[Stored items]

::::::

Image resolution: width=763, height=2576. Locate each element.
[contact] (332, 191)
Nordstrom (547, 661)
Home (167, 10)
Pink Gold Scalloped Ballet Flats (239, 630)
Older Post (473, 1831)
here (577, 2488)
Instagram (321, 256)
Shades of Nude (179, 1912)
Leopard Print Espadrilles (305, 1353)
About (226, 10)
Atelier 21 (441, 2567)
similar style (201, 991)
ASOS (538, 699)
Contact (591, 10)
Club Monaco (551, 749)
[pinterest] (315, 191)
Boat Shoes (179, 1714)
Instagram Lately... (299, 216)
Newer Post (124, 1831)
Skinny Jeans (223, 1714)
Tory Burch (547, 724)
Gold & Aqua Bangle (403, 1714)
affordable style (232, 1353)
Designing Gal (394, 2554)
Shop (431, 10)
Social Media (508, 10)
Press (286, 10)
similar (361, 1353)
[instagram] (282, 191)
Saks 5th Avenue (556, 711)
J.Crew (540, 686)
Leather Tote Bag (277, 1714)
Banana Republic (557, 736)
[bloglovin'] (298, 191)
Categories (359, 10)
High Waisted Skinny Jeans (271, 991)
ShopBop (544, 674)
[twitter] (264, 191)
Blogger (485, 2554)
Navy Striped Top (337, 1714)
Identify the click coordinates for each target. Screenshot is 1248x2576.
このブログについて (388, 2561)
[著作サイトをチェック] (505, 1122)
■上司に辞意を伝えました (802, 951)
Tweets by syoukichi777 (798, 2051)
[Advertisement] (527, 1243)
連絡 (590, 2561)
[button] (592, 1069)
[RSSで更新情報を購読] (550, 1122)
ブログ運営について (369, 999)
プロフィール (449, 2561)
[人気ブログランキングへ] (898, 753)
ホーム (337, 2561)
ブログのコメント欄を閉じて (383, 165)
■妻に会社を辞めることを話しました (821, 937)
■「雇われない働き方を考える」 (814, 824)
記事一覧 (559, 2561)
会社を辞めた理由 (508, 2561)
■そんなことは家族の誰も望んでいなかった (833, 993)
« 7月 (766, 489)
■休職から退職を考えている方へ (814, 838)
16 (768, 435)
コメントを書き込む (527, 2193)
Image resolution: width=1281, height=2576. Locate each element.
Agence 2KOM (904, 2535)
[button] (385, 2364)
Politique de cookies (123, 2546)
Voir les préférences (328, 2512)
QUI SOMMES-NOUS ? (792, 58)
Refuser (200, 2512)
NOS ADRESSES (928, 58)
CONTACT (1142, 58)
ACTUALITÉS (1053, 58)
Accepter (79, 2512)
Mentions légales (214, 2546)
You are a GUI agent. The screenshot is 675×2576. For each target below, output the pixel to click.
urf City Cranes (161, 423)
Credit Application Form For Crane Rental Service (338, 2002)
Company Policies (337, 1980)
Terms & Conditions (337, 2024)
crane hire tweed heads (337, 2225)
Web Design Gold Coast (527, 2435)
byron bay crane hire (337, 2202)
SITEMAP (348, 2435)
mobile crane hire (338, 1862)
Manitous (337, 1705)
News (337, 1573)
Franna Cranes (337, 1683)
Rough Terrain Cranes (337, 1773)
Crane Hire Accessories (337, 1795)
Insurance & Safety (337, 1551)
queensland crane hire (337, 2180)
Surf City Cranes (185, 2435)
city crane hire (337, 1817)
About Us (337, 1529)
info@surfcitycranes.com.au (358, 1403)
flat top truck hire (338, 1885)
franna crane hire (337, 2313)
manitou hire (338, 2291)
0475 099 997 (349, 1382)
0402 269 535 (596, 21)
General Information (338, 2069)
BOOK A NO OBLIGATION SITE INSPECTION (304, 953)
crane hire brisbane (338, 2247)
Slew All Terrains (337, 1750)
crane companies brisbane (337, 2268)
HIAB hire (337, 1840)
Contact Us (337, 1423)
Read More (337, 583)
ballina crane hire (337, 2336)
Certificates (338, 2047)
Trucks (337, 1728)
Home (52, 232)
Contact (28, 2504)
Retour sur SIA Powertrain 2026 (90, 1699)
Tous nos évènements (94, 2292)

::::::

● **Directions**
So that nothing differs from the original, transcribe all of the records above.

● **Response to this exercise**
Image resolution: width=763, height=2576. Locate each element.
[contact] (332, 191)
Nordstrom (547, 661)
Home (167, 10)
Pink Gold Scalloped Ballet Flats (239, 630)
Older Post (473, 1831)
here (577, 2488)
Instagram (321, 256)
Shades of Nude (179, 1912)
Leopard Print Espadrilles (305, 1353)
About (226, 10)
Atelier 21 (441, 2567)
similar style (201, 991)
ASOS (538, 699)
Contact (591, 10)
Club Monaco (551, 749)
[pinterest] (315, 191)
Boat Shoes (179, 1714)
Instagram Lately... (299, 216)
Newer Post (124, 1831)
Skinny Jeans (223, 1714)
Tory Burch (547, 724)
Gold & Aqua Bangle (403, 1714)
affordable style (232, 1353)
Designing Gal (394, 2554)
Shop (431, 10)
Social Media (508, 10)
Press (286, 10)
similar (361, 1353)
[instagram] (282, 191)
Saks 5th Avenue (556, 711)
J.Crew (540, 686)
Leather Tote Bag (277, 1714)
Banana Republic (557, 736)
[bloglovin'] (298, 191)
Categories (359, 10)
High Waisted Skinny Jeans (271, 991)
ShopBop (544, 674)
[twitter] (264, 191)
Blogger (485, 2554)
Navy Striped Top (337, 1714)
Identify the click coordinates for each target. Screenshot is 1248x2576.
このブログについて (388, 2561)
[著作サイトをチェック] (505, 1122)
■上司に辞意を伝えました (802, 951)
Tweets by syoukichi777 (798, 2051)
[Advertisement] (527, 1243)
連絡 (590, 2561)
[button] (592, 1069)
[RSSで更新情報を購読] (550, 1122)
ブログ運営について (369, 999)
プロフィール (449, 2561)
[人気ブログランキングへ] (898, 753)
ホーム (337, 2561)
ブログのコメント欄を閉じて (383, 165)
■妻に会社を辞めることを話しました (821, 937)
■「雇われない働き方を考える」 (814, 824)
記事一覧 (559, 2561)
会社を辞めた理由 (508, 2561)
■そんなことは家族の誰も望んでいなかった (833, 993)
« 7月 (766, 489)
■休職から退職を考えている方へ (814, 838)
16 (768, 435)
コメントを書き込む (527, 2193)
Image resolution: width=1281, height=2576. Locate each element.
Agence 2KOM (904, 2535)
[button] (385, 2364)
Politique de cookies (123, 2546)
Voir les préférences (328, 2512)
QUI SOMMES-NOUS ? (792, 58)
Refuser (200, 2512)
NOS ADRESSES (928, 58)
CONTACT (1142, 58)
ACTUALITÉS (1053, 58)
Accepter (79, 2512)
Mentions légales (214, 2546)
You are a GUI agent. The screenshot is 675×2576. For each target below, output the pixel to click.
urf City Cranes (161, 423)
Credit Application Form For Crane Rental Service (338, 2002)
Company Policies (337, 1980)
Terms & Conditions (337, 2024)
crane hire tweed heads (337, 2225)
Web Design Gold Coast (527, 2435)
byron bay crane hire (337, 2202)
SITEMAP (348, 2435)
mobile crane hire (338, 1862)
Manitous (337, 1705)
News (337, 1573)
Franna Cranes (337, 1683)
Rough Terrain Cranes (337, 1773)
Crane Hire Accessories (337, 1795)
Insurance & Safety (337, 1551)
queensland crane hire (337, 2180)
Surf City Cranes (185, 2435)
city crane hire (337, 1817)
About Us (337, 1529)
info@surfcitycranes.com.au (358, 1403)
flat top truck hire (338, 1885)
franna crane hire (337, 2313)
manitou hire (338, 2291)
0475 099 997 (349, 1382)
0402 269 535 (596, 21)
General Information (338, 2069)
BOOK A NO OBLIGATION SITE INSPECTION (304, 953)
crane hire brisbane (338, 2247)
Slew All Terrains (337, 1750)
crane companies brisbane (337, 2268)
HIAB hire (337, 1840)
Contact Us (337, 1423)
Read More (337, 583)
ballina crane hire (337, 2336)
Certificates (338, 2047)
Trucks (337, 1728)
Home (52, 232)
Contact (28, 2504)
Retour sur SIA Powertrain 2026 (90, 1699)
Tous nos évènements (94, 2292)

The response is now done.